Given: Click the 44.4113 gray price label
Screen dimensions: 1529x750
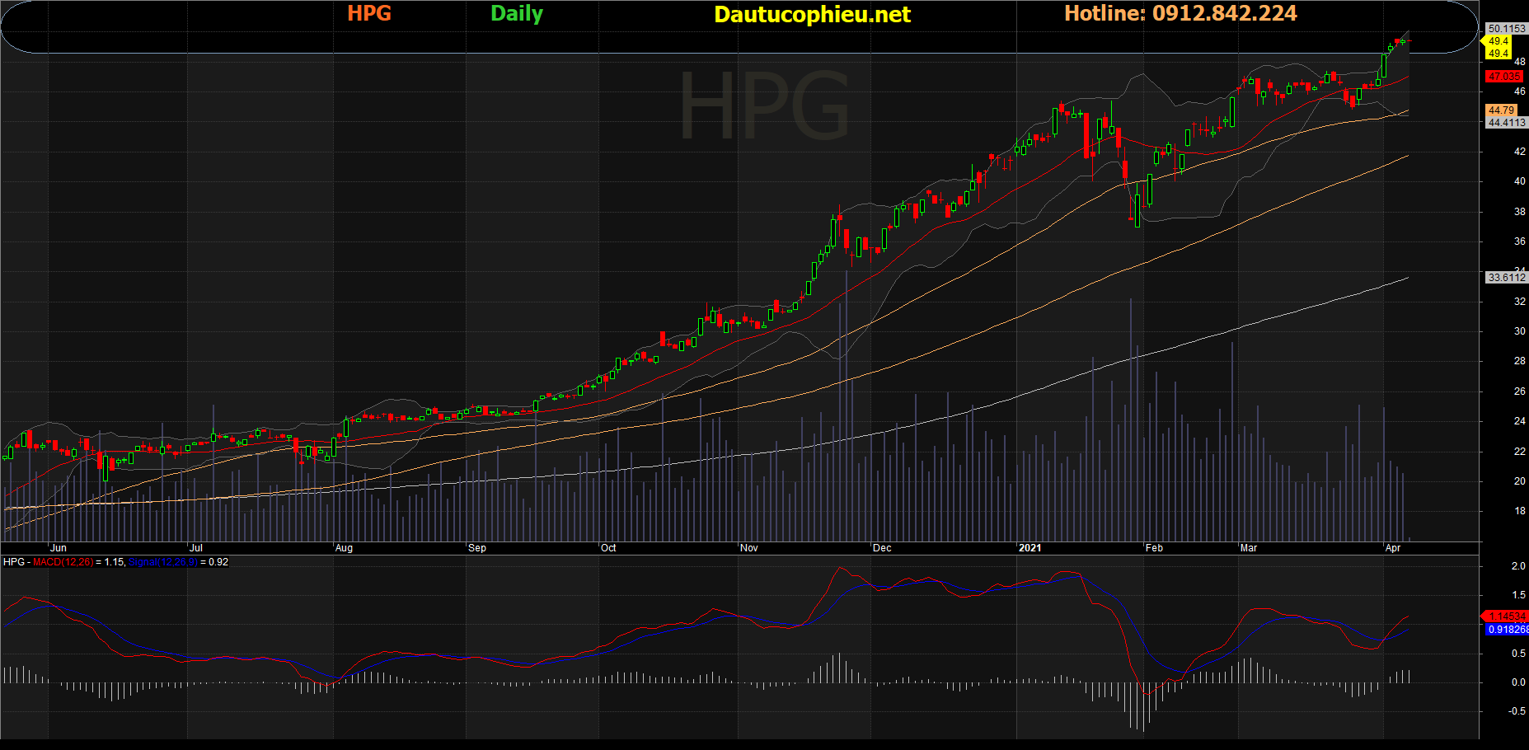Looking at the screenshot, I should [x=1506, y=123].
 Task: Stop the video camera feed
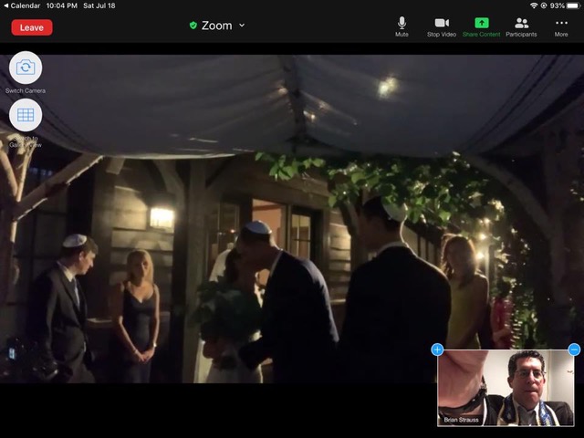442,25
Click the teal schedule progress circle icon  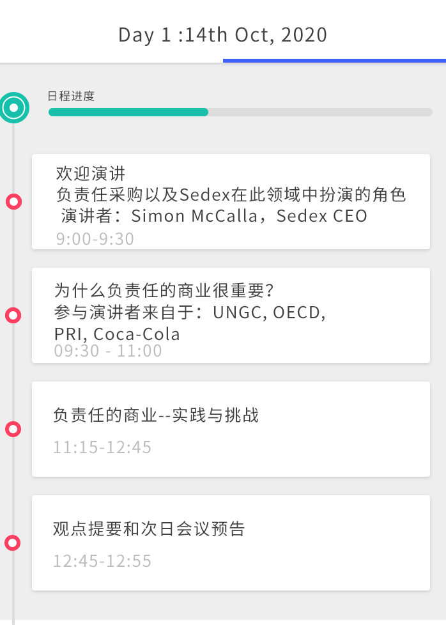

**Assigned task**
What you write should match, word for word, the lines from the one containing "Task: Stop the video camera feed" to the end of the listing, with both ends kept and the pictures left out.

**Task solution**
 Task: Stop the video camera feed
442,25
Click the teal schedule progress circle icon  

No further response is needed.